Eight Minutes After The Apocalypse

by orphan_account



Category: Good Omens (TV)
Genre: Angst, Angst with a Happy Ending, Aziraphale isnt physically in this but Crowley talks about him so much that he gets tagged anyway, Excessive Use of Parentheses, Gen, Heaven & Hell, Indulgent Discussions about Falling, Internal Monologue, M/M, Mutual Pining, Pre-Relationship, Reflection, Religious Discussion, or a hopeful one at least
Language: English
Status: Completed
Published: 2019-10-20
Updated: 2019-10-20
Packaged: 2020-12-24 15:35:26
Rating: Teen And Up Audiences
Warnings: No Archive Warnings Apply
Chapters: 1
Words: 1,006
Publisher: archiveofourown.org
Story URL: https://archiveofourown.org/works/21101822
Author URL: https://archiveofourown.org/users/orphan_account/pseuds/orphan_account
Summary: Crowley had sworn that he would never come back. But as he stood in the sterile, white halls overlooking three Archangels and waiting for his (Aziraphale’s) demise, he was reminded that the word of a demon wasn’t worth much.(Or Crowley masquerades as Aziraphale and reflects on Heaven, Hell, and a feeling that he will need to call 'love' out loud sooner or later.)





	Eight Minutes After The Apocalypse

Crowley had sworn that he would never come back.
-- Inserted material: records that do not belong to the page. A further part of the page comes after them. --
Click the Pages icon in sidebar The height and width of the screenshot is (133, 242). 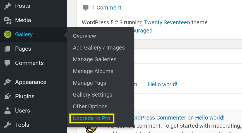click(8, 49)
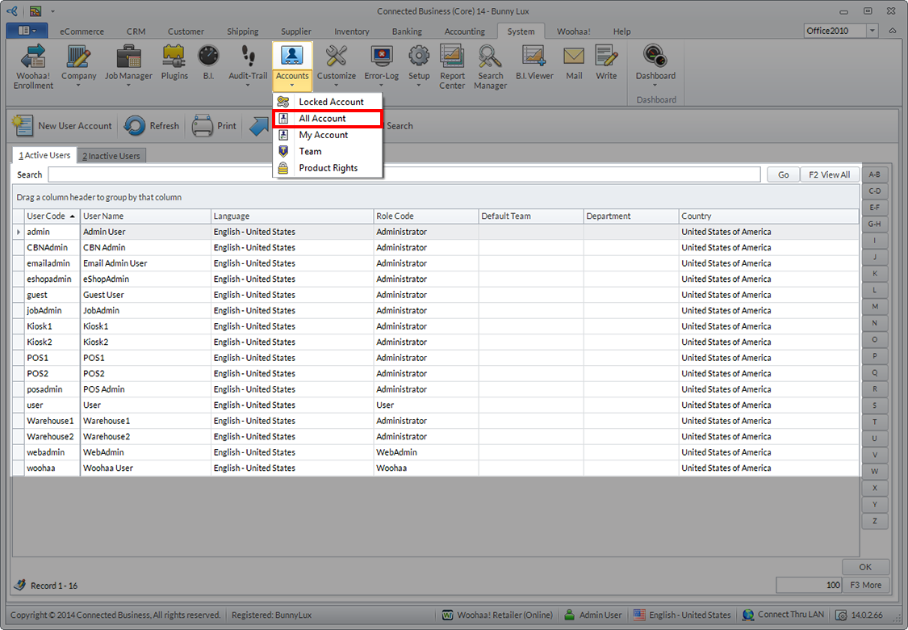
Task: Click into the Search text field
Action: 404,174
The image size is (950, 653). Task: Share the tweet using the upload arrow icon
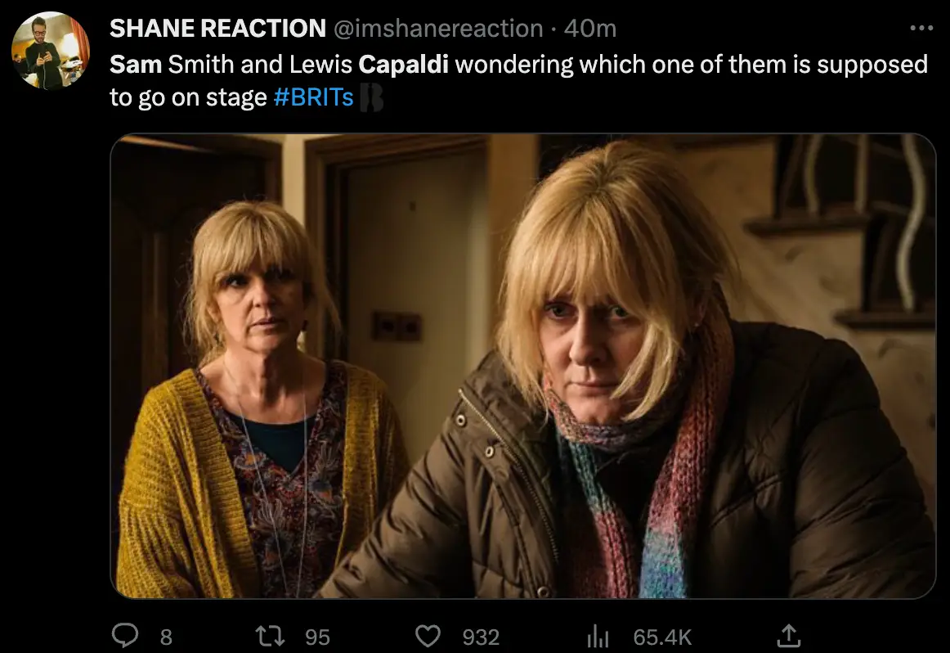coord(788,636)
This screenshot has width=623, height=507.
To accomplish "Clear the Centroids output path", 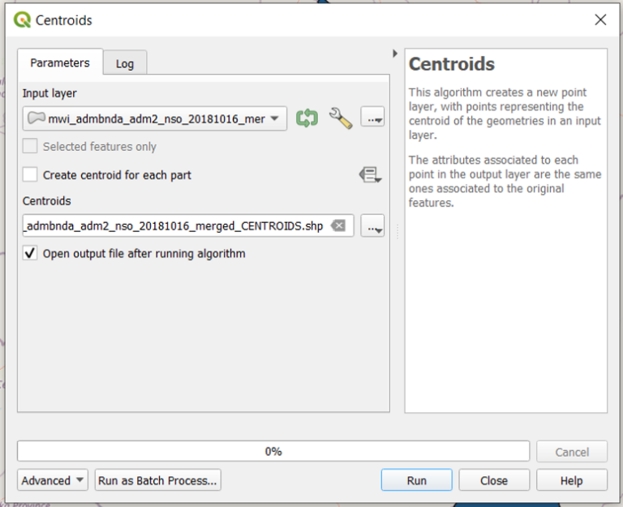I will (x=339, y=226).
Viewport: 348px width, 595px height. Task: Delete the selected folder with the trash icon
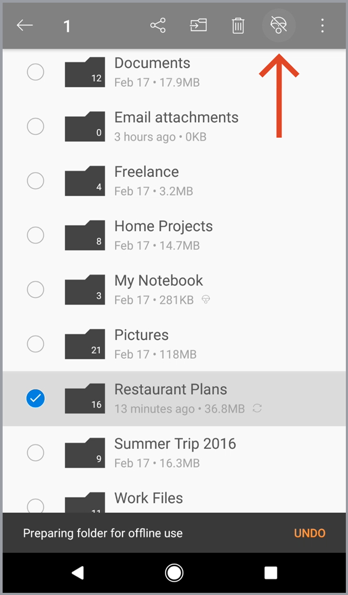pos(238,25)
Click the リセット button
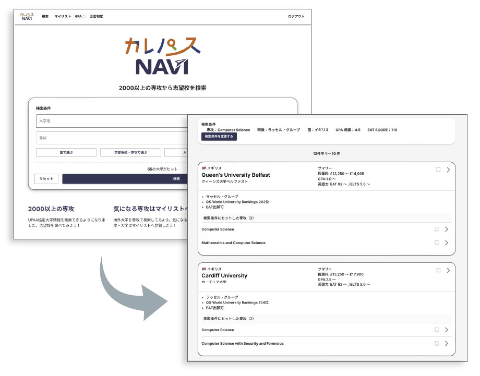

But as he stood in the sterile, white halls overlooking three Archangels and waiting for his (Aziraphale’s) demise, he was reminded that the word of a demon wasn’t worth much. 

In the beginning (but not that beginning, after light but before the Earth), he had promised himself quite the opposite. In the shock having just sauntered downwards (at the speed of a million lightyears per hour into a pool of burning hot sulfur), he had told himself that he would find a way back. That this wasn’t it, it _couldn’t_ be. Surely, She wouldn’t… She didn’t…

It only took a few moments for him to move past that. By the time Eden had rolled around, the sentiment had been reversed entirely. If there was one place worse than Hell, Crowley had come to realize, it was Heaven. 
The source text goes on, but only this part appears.